##### RECORDS FOR THE EXERCISE #####

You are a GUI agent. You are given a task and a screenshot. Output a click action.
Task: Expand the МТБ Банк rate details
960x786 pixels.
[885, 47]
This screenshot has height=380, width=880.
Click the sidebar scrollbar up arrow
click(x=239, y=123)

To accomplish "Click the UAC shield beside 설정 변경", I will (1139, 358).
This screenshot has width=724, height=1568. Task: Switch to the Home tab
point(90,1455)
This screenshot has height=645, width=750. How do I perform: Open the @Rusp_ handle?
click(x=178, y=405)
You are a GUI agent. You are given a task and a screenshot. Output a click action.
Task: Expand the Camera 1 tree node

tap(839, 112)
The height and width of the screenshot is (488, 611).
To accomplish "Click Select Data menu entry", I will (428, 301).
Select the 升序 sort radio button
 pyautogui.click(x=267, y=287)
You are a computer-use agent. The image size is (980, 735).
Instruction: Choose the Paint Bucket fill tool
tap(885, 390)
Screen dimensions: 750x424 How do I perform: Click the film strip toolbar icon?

#####

= TASK GOAL =
Filter the data for the string "accomplish". Copy each matching line.

= TASK RESPONSE =
To accomplish "Click the UAC shield beside 설정 변경", I will (1139, 358).
To accomplish "Click Select Data menu entry", I will (428, 301).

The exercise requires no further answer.